►
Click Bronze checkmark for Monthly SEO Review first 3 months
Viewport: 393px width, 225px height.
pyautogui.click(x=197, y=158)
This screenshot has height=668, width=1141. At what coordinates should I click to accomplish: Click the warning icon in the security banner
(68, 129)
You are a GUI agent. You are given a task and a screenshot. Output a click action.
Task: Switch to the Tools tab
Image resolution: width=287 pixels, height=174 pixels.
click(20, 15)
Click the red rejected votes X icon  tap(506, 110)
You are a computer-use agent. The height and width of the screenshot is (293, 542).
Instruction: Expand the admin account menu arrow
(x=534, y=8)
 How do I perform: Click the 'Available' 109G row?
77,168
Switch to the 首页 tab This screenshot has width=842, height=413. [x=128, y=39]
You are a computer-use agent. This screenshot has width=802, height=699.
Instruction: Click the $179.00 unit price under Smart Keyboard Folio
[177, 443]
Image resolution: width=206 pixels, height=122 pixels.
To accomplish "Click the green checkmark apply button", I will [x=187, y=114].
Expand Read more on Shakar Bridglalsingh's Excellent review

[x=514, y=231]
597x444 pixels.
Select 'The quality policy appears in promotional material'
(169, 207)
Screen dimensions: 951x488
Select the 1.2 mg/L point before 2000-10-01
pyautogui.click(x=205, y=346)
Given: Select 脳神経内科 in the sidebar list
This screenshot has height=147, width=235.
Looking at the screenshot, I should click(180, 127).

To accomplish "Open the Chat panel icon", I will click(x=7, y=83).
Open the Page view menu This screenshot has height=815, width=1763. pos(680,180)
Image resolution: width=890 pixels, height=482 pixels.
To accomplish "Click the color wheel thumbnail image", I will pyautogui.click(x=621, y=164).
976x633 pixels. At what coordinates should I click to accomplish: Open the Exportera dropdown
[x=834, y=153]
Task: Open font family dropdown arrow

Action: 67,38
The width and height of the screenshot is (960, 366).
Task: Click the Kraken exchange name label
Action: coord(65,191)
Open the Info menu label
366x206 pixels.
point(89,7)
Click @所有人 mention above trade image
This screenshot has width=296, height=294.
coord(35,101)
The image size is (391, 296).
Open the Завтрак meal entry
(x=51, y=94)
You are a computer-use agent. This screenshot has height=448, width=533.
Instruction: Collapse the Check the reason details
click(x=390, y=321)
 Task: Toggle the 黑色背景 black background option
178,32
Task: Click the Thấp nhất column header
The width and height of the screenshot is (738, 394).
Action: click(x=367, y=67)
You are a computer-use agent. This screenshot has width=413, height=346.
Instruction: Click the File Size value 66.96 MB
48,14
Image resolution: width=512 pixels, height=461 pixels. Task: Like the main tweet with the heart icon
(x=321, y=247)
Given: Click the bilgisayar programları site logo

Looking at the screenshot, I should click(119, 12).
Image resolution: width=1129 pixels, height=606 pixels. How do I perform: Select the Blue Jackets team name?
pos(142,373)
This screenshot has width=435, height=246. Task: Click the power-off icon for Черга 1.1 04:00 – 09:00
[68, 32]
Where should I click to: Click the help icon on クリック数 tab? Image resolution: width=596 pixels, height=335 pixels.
◄
DIRECTIONS FOR THIS TASK: Retype the records above, but only those lines that fall between the line containing "Expand Read more" and the line containing "The image size is (391, 296).", with both of those lines included, exactly as written.

OUTPUT OF THE TASK:
Expand Read more on Shakar Bridglalsingh's Excellent review

[x=514, y=231]
597x444 pixels.
Select 'The quality policy appears in promotional material'
(169, 207)
Screen dimensions: 951x488
Select the 1.2 mg/L point before 2000-10-01
pyautogui.click(x=205, y=346)
Given: Select 脳神経内科 in the sidebar list
This screenshot has height=147, width=235.
Looking at the screenshot, I should click(180, 127).

To accomplish "Open the Chat panel icon", I will click(x=7, y=83).
Open the Page view menu This screenshot has height=815, width=1763. pos(680,180)
Image resolution: width=890 pixels, height=482 pixels.
To accomplish "Click the color wheel thumbnail image", I will pyautogui.click(x=621, y=164).
976x633 pixels. At what coordinates should I click to accomplish: Open the Exportera dropdown
[x=834, y=153]
Task: Open font family dropdown arrow

Action: 67,38
The width and height of the screenshot is (960, 366).
Task: Click the Kraken exchange name label
Action: coord(65,191)
Open the Info menu label
366x206 pixels.
point(89,7)
Click @所有人 mention above trade image
This screenshot has width=296, height=294.
coord(35,101)
The image size is (391, 296).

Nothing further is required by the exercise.